───── Supplied entries
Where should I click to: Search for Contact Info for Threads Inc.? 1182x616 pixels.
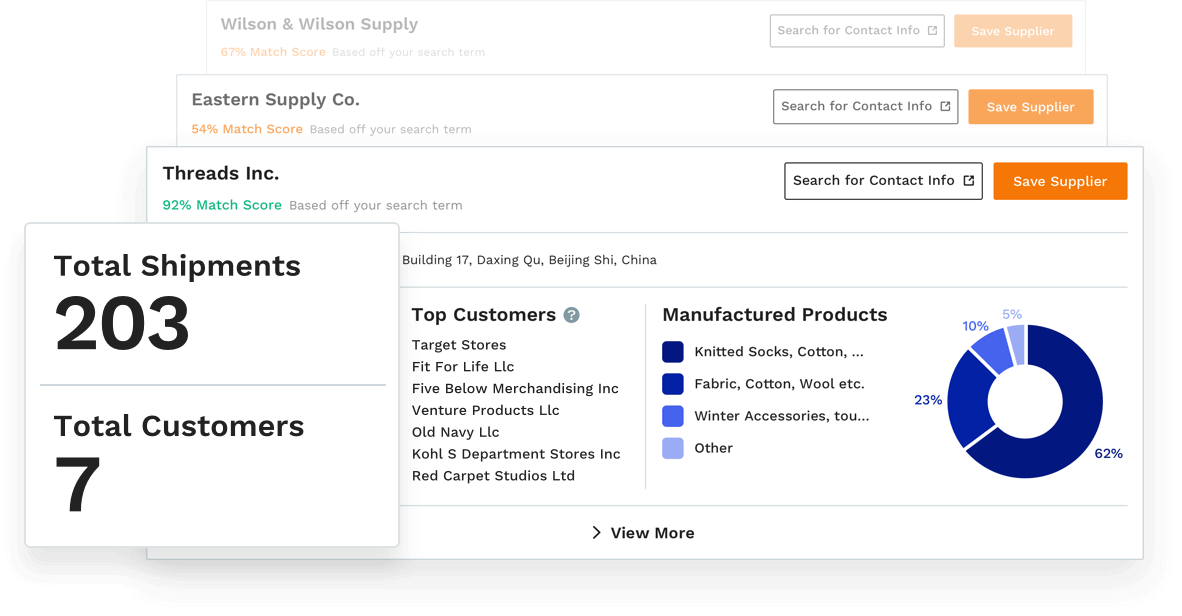[883, 181]
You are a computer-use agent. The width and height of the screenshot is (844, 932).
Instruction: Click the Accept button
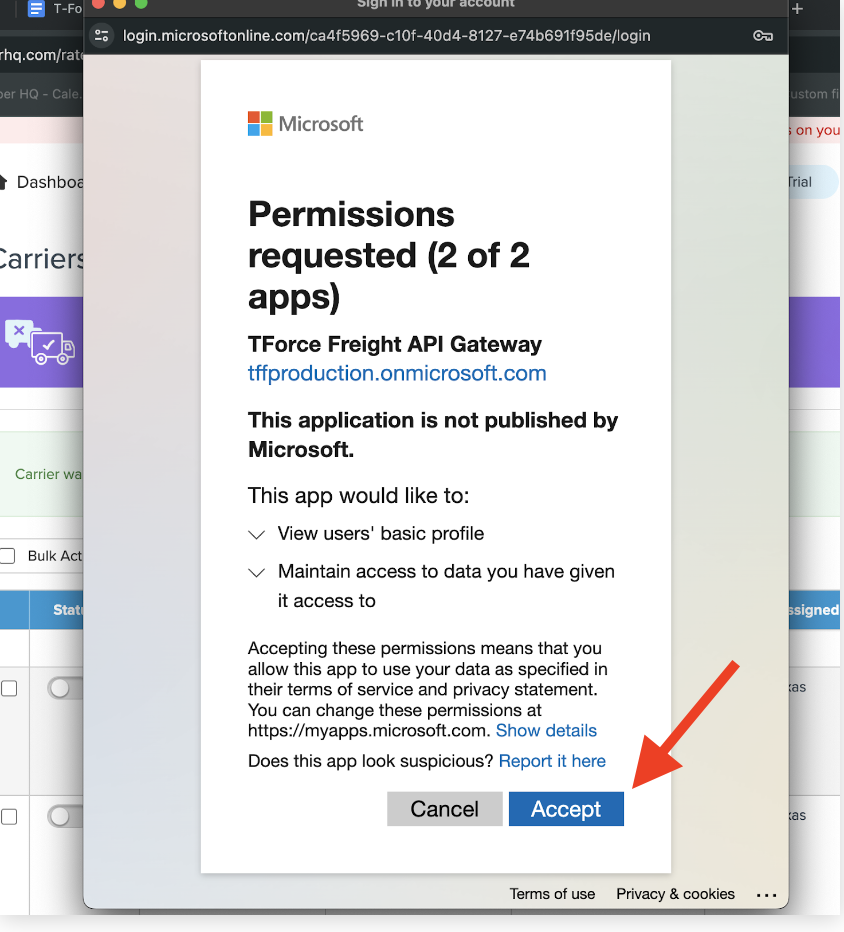[x=566, y=809]
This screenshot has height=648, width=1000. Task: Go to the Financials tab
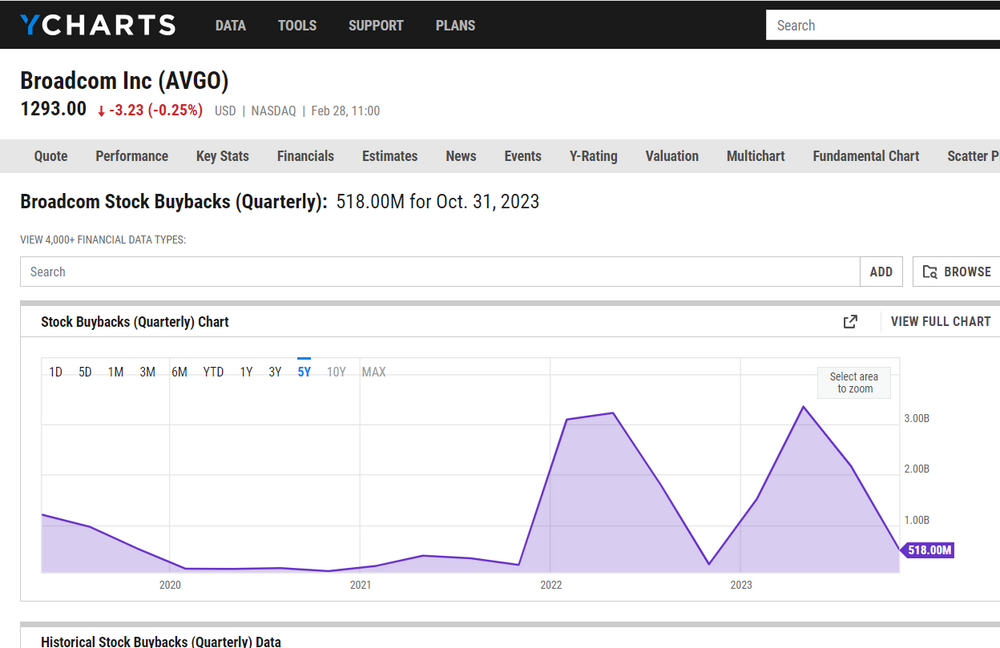click(x=305, y=156)
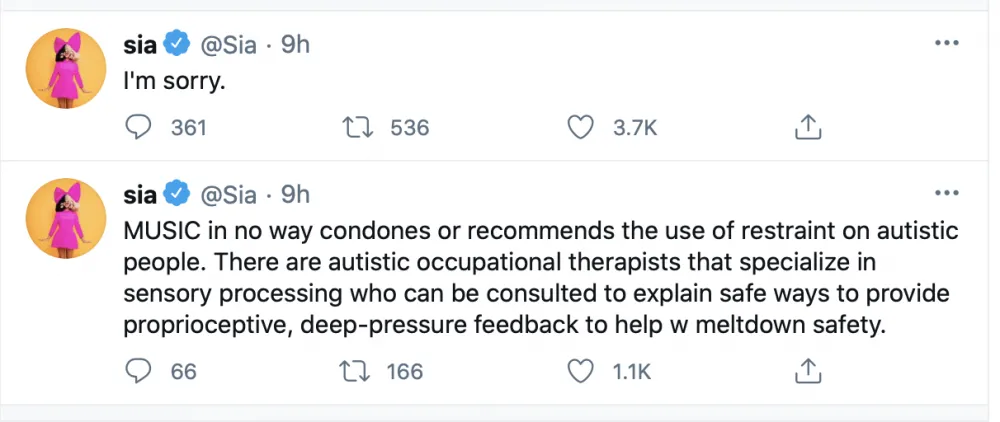1000x422 pixels.
Task: Open the MUSIC tweet text body
Action: [540, 280]
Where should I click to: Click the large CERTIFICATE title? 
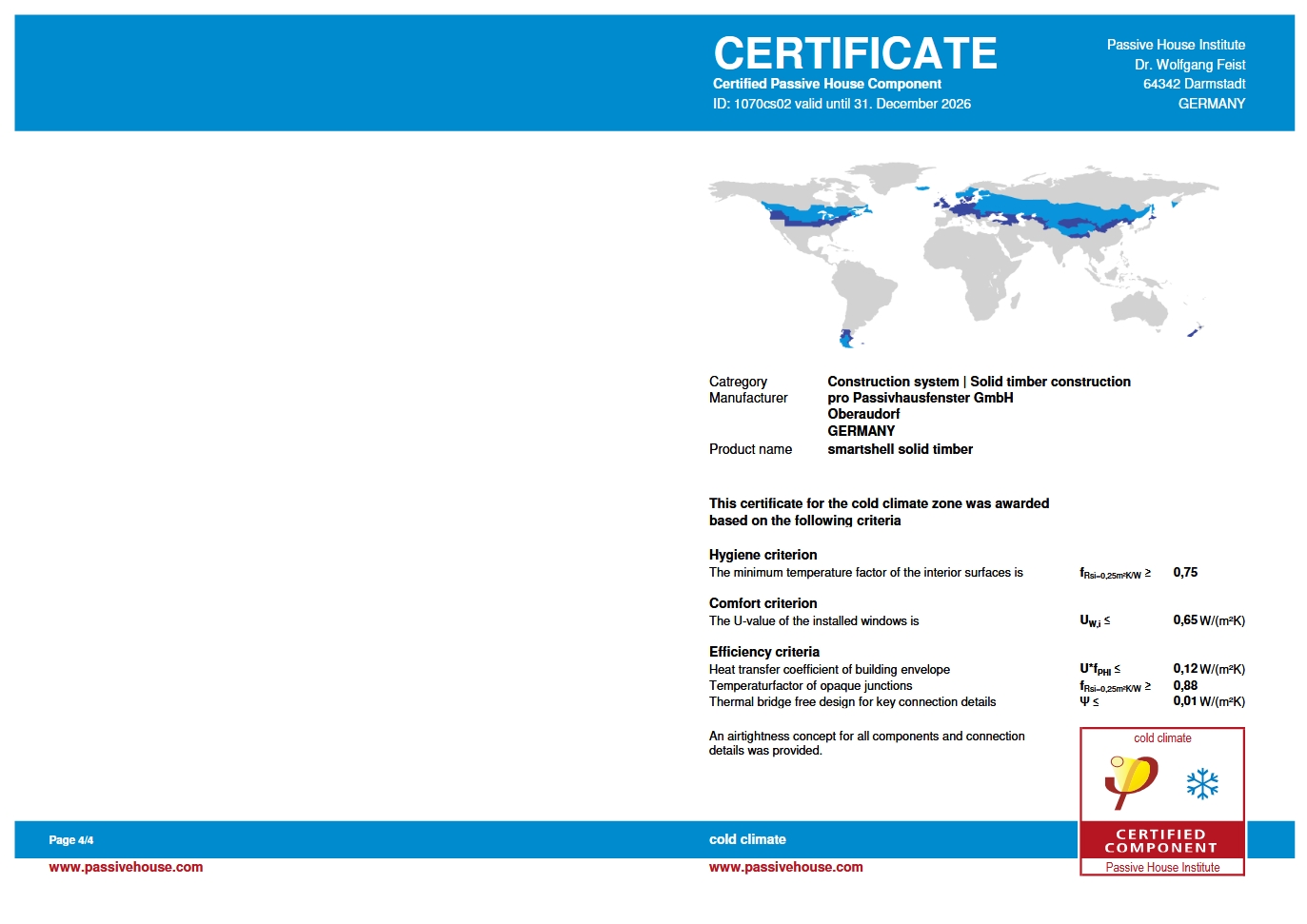click(x=855, y=53)
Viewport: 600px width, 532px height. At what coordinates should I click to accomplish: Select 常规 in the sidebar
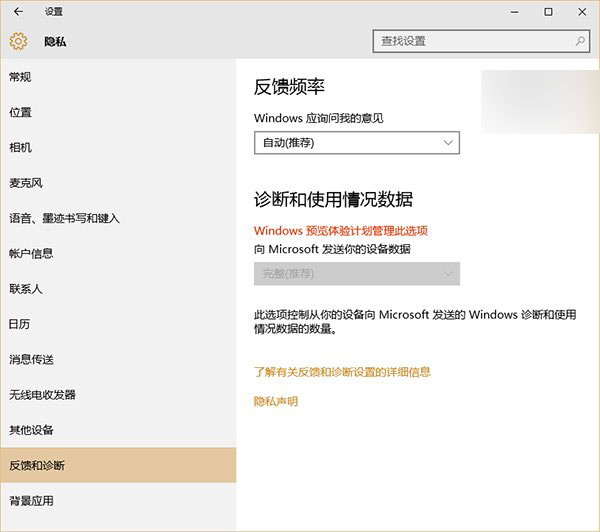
──────────
» About this exercise
From the material above, reproduce everything verbatim except the pictures.

» Written solution
Where should I click to: Search for Contact Info for Threads Inc.? 1182x616 pixels.
[883, 181]
You are a computer-use agent. The width and height of the screenshot is (844, 932).
Instruction: Click the Accept button
[x=566, y=809]
This screenshot has height=648, width=1000. Task: Go to the Financials tab
click(x=305, y=156)
1000x422 pixels.
Task: Open the MUSIC tweet text body
Action: [540, 280]
Where should I click to: Click the large CERTIFICATE title? 
click(x=855, y=53)
Viewport: 600px width, 532px height. At what coordinates should I click to accomplish: Select 常规 in the sidebar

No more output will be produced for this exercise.